As I began driving from Jerusalem to Jaffa with The Jerusalem Post’s Grapevine columnist Greer Fay Cashman on June 11, I heard on the radio that the cabinet planned to close neighborhoods in south Tel Aviv and Jaffa due to a spike in coronavirus cases there. There had also been growing protests in Jaffa over the tragic killing on May 30 of Iyad al-Halak, a 32-year-old disabled Palestinian, by a policeman in Jerusalem’s Old City. This was exacerbated by new protests over the Tel Aviv Municipality’s decision to allow a homeless shelter to be built on an 18th-century Muslim burial ground in Jaffa. The US Embassy had even issued a security alert for Jaffa.
“Greer, are you sure you want to go?” I asked.
“Yes, it will fine,” she reassured me.
The hour-long drive was smooth, and we parked near the Russian Orthodox Church in the Compound of St. Tabitha (the burial place of Tabitha, who according to Christian tradition was raised from the dead by Peter). The festive Russia Day reception, hosted by Ambassador Anatoly Viktorov in the gorgeous garden outside the church, was attended by between 80 and 100 mask-wearing guests.
After musicians played the anthems of Israel and Russia, Viktorov welcomed the guests, who included Foreign Minister Gabi Ashkenazi, Higher Education Minister Ze’ev Elkin, former prime minister Ehud Olmert, Greek Orthodox Patriarch Theophilus lll, Russian Ecclesiastical Mission head, Archimandrite Alexander, Jewish Agency Chairman Isaac Herzog and Sofa Landver, a former Israeli cabinet minister born in St. Petersburg.

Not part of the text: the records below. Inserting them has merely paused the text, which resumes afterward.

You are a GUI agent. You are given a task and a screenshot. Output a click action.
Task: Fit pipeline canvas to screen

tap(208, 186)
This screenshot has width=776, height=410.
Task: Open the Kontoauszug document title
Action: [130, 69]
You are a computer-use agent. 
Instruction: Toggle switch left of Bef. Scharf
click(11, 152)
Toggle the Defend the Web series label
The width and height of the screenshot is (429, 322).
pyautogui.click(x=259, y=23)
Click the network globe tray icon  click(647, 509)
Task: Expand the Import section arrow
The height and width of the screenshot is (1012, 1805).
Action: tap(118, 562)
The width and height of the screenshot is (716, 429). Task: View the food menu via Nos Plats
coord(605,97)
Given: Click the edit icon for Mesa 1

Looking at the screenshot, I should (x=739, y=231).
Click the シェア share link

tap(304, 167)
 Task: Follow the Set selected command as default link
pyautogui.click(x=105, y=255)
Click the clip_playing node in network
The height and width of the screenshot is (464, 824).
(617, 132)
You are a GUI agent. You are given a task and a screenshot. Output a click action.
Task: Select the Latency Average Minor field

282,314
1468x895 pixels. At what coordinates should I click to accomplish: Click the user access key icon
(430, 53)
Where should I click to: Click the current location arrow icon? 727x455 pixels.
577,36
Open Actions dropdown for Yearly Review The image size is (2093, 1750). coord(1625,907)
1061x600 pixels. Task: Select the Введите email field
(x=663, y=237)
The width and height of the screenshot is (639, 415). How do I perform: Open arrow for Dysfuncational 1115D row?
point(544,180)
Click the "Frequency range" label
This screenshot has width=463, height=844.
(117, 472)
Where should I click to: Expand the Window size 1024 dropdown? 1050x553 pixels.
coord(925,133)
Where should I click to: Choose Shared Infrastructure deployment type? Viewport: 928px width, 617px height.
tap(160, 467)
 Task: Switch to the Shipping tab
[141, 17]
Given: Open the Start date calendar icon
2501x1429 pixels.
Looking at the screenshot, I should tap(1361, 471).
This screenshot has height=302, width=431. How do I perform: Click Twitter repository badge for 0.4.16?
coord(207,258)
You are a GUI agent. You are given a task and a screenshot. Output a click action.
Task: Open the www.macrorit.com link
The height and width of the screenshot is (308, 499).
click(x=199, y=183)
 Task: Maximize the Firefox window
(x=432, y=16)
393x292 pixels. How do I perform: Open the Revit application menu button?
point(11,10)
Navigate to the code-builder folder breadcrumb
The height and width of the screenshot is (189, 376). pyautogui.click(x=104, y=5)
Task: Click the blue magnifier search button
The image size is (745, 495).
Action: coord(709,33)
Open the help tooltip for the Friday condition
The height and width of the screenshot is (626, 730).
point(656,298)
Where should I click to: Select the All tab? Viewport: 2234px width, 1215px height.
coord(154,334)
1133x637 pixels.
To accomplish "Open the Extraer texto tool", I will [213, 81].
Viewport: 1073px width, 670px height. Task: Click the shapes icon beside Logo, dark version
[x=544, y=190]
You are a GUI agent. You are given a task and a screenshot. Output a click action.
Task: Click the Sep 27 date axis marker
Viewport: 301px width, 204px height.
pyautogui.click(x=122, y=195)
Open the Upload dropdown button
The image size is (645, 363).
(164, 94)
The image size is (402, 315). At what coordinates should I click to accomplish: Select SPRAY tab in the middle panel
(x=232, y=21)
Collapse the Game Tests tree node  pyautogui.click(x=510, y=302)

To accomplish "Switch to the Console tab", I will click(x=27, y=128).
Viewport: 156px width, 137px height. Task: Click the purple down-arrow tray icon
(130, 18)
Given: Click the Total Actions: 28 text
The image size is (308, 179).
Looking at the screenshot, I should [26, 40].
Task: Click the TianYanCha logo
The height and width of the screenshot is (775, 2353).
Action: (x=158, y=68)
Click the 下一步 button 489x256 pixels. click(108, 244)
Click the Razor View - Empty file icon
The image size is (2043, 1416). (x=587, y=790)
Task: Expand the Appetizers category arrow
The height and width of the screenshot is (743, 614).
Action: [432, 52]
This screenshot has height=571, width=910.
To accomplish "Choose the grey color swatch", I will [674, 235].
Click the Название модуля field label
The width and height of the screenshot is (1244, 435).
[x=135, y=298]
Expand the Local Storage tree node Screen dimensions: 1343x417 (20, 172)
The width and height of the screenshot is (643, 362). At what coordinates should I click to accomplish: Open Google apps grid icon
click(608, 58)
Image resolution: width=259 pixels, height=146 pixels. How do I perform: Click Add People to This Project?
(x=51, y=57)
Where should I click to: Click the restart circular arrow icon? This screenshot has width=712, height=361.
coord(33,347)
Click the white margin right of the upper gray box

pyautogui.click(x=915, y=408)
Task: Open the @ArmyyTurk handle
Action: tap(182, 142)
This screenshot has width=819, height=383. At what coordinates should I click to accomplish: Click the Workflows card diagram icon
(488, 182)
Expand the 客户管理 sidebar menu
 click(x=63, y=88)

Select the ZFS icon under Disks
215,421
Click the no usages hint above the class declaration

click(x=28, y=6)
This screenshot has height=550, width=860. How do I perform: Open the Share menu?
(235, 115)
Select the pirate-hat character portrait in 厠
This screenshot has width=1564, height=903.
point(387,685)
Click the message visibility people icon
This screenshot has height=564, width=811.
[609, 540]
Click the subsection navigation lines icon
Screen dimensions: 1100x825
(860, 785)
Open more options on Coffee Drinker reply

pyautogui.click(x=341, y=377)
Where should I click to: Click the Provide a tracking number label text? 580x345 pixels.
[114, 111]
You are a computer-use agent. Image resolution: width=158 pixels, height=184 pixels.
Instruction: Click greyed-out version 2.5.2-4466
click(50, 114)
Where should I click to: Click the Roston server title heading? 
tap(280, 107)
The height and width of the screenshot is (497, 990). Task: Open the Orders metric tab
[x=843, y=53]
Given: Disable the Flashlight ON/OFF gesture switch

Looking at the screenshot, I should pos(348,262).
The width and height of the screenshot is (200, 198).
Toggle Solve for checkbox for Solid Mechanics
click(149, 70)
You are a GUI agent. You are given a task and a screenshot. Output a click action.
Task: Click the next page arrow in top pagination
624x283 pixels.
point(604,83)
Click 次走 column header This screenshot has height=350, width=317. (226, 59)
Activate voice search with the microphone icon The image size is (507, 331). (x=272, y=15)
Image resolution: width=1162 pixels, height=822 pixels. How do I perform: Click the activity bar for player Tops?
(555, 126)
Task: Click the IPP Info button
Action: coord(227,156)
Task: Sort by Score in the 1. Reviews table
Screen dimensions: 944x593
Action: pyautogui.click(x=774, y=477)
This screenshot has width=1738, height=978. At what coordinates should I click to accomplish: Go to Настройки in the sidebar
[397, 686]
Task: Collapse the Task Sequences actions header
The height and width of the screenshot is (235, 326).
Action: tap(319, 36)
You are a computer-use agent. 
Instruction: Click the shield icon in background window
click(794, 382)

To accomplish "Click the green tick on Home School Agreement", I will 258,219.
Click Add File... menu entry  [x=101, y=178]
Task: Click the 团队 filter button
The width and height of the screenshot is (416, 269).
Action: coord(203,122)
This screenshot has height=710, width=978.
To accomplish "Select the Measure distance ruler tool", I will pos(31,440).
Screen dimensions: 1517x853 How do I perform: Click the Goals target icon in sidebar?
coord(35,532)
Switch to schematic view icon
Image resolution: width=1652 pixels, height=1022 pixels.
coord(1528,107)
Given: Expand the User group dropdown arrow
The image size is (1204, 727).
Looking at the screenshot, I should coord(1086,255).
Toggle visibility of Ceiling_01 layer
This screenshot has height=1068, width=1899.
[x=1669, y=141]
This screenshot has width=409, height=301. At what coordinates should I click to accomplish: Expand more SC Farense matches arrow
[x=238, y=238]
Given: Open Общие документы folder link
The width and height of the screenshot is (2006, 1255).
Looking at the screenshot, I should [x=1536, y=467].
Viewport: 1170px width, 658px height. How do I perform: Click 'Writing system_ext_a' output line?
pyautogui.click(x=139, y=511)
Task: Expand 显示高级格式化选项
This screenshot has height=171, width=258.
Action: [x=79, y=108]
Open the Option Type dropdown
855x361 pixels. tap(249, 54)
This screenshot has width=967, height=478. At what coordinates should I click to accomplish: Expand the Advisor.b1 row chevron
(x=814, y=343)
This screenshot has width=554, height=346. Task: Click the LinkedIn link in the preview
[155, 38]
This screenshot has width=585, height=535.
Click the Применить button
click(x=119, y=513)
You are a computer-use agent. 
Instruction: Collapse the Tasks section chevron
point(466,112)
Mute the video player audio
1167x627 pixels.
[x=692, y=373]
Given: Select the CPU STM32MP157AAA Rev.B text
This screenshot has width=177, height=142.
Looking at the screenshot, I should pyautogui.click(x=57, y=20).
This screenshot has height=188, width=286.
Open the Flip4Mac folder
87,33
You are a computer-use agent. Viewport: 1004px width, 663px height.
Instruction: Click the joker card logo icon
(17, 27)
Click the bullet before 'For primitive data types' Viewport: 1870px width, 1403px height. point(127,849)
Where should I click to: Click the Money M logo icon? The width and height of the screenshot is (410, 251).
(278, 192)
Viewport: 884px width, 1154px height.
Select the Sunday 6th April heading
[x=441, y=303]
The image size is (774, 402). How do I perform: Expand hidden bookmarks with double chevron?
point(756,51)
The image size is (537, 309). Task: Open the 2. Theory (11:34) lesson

Viktorov said that Moscow views Israeli sovereignty plans in the West Bank as “a very dangerous development.” As he put it, “Israel’s annexation of part of the Palestinian territories would cross out the prospects of a Palestinian-Israeli settlement and provoke a new round of violence.” He added, pointedly, “We believe that during the pandemic of the novel coronavirus infection, we all should think about cohesion in the face of the new challenges of our time, reveal humanism and openness to cooperation.”
The ambassador noted that Russian President Vladimir Putin had made “a significant visit” to Israel in January to attend the Fifth World Holocaust Forum, coinciding with the 75th anniversary of the liberation of Auschwitz. During that visit, he also unveiled the “Candle of Remembrance” monument in Jerusalem’s Sacher Park in memory of the 1.5 million soldiers and civilians who died in the Nazi siege of Leningrad, now called St. Petersburg. Putin had recalled that his father fought in the siege and his three-year-old older brother died of disease.
Congratulating Russia, Ashkenazi made a point of thanking the Red Army for liberating Bulgaria and saving his father, Josef, a Holocaust survivor. “Without the Red Army, I would not be here,” he said.
After the Russian Day event, Greer treated me for my 60th birthday at the nearby Shmulik Cohen Restaurant, a glatt kosher eatery famous for its East European Jewish cuisine. Founded in 1936 by Rivka, Shmulik Cohen’s mother, it was frequented by the founders of the state and remains a family-run business today. We were surprised to see the restaurant full, even though diners maintained social distancing. Among the delicious delicacies we sampled were chopped liver, chicken soup with kneidlach and kreplach, and cholent with kishke. It was, as Greer said, food for the soul.
We are living in tough times, but Greer was right that we have to venture out, while taking the proper precautions.